“Smallville” bad girl has Tulsa roots
She may play a bad girl on “Smallville,” but actress Cassidy Freeman won me over when, in mid-interview, she shouted out, “Boomer Sooner!” As a child, the Chicago-raised actress spent Thanksgivings in Tulsa, where she remembered running up and down her grandparents’ upstairs hallways with her five cousins, until they were quieted so the adults could watch University of Oklahoma football.
“You cannot interrupt Sooner games,” Freeman said.
As Tess Mercer on “Smallville,” the new head of Lex Luthor’s business, Freeman started this season as a thorn in the side of Clark Kent (Tom Welling).
“I had to come in this season with guns blaring. People were missing Lex Luthor; people needed someone to fill that role,” she said. “But I think also what’s very interesting is that he as a character is destined to be a villain. Whereas, no one really knows what I’m destined to be. And my future doesn’t necessarily rely on what’s been written, or mythos necessarily. I have that freedom to become something different, which is cool.”
Freeman joined a long-running series, but she said the cast was extremely welcoming. Star Welling is easy to work with, Freeman says, and she expects he’s an actor who will have no trouble with a Superman “curse.”
“He’s very, very smart,” she said. “He’s obviously beautiful, so he has every opportunity that lies in that fact, and he’s a really nice guy, which in Hollywood is going to get you a lot farther than one might think.” He’s also a talented director, Freeman said. Welling helmed last night’s “Smallville” episode titled “Injustice.”
After “Smallville” wraps, Freeman will go to work on a thriller starring her and her brother. (Her brother’s name, coincidentally enough, is Clark.) The film, “Yellow Brick Road,” is about a New Hampshire town that, in 1940, basically disappeared.
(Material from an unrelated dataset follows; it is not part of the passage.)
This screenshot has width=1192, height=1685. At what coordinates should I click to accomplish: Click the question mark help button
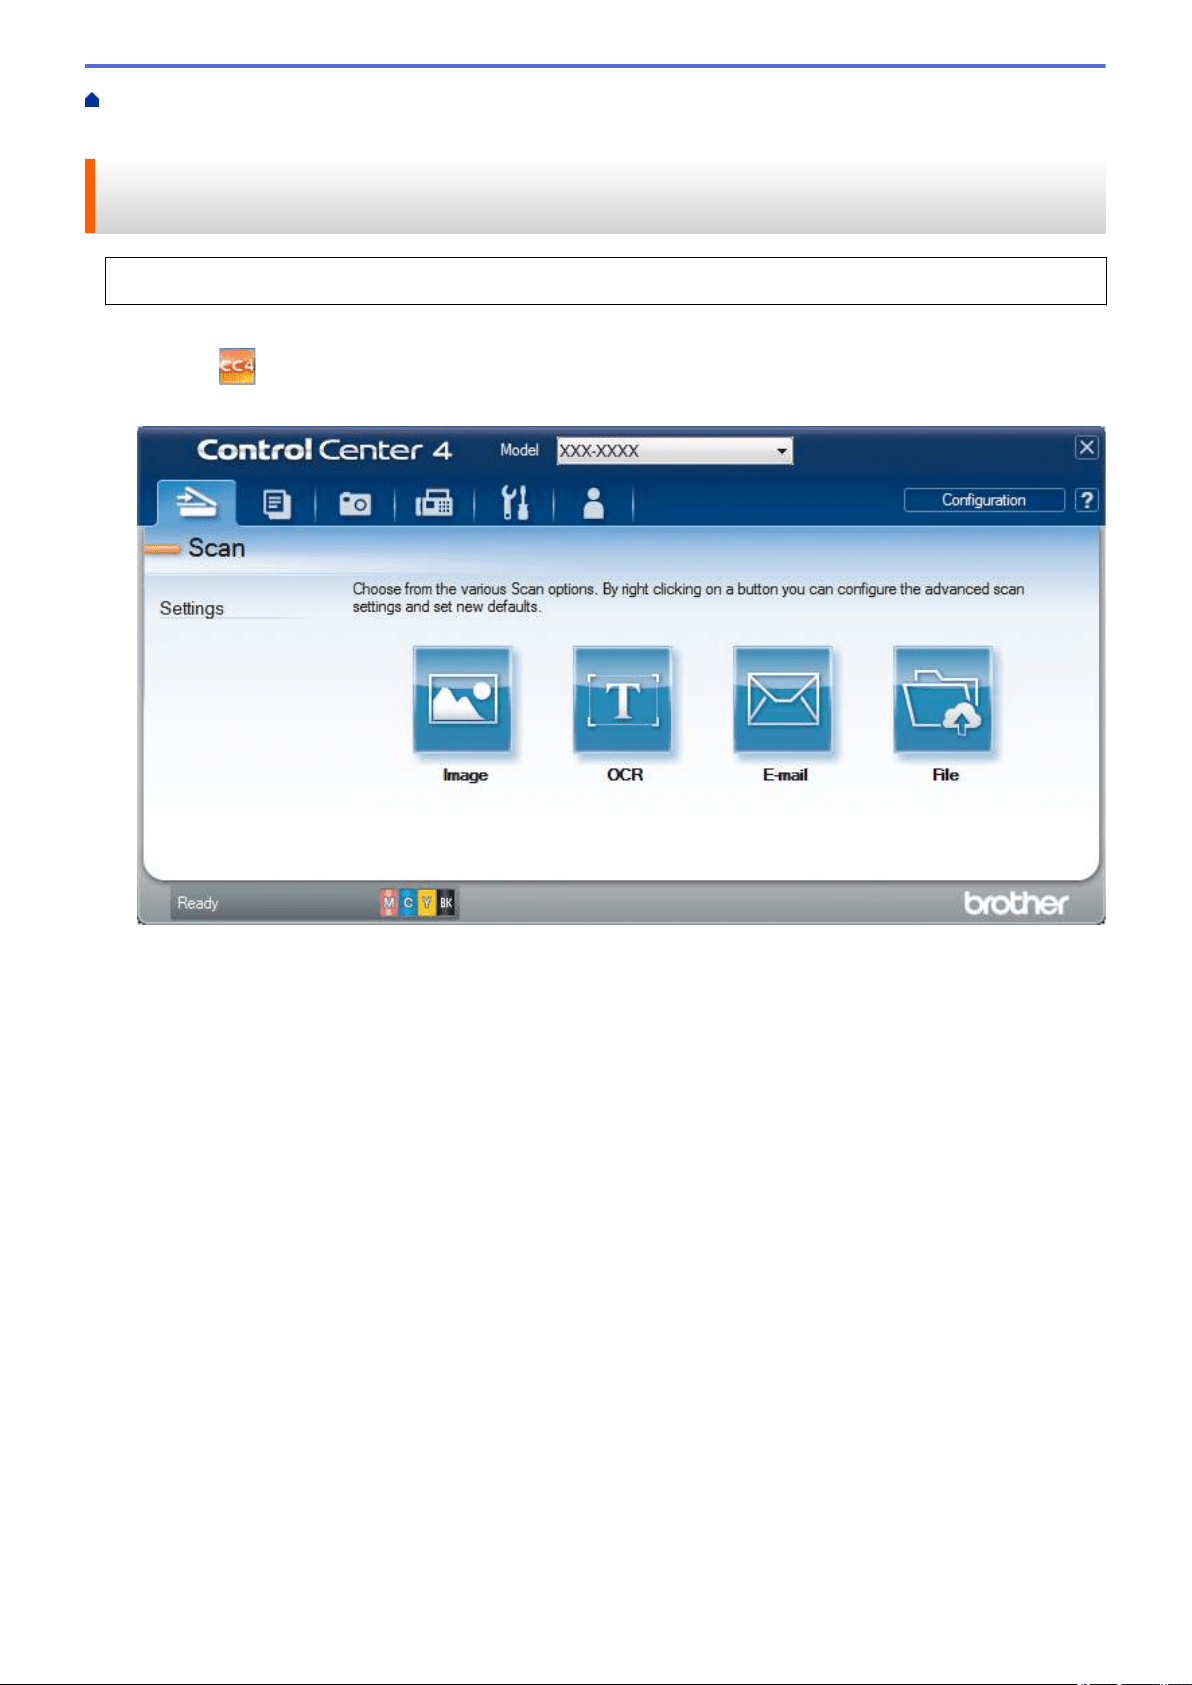[x=1087, y=500]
The town’s population followed a trail into a forest and never returned. In 2009, a group of eight people investigates the disappearance.
“The tagline is ‘They went to find the evil in the forest, and instead, the forest found the evil in them,’” she said.
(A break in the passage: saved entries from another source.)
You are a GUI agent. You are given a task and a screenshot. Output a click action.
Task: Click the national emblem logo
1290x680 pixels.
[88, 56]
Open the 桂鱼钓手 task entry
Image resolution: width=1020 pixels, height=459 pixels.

Freeman can’t reveal whether she’ll return for “Smallville’s” ninth season; two characters are said to perish in Thursday’s season finale. Regardless of whether she’s back for another year, or whether “Doomsday” is her last episode, Freeman said working on “Smallville” was a great experience.
“It’s really been such an incredible year of work. These are people that I hope to know for a long time.”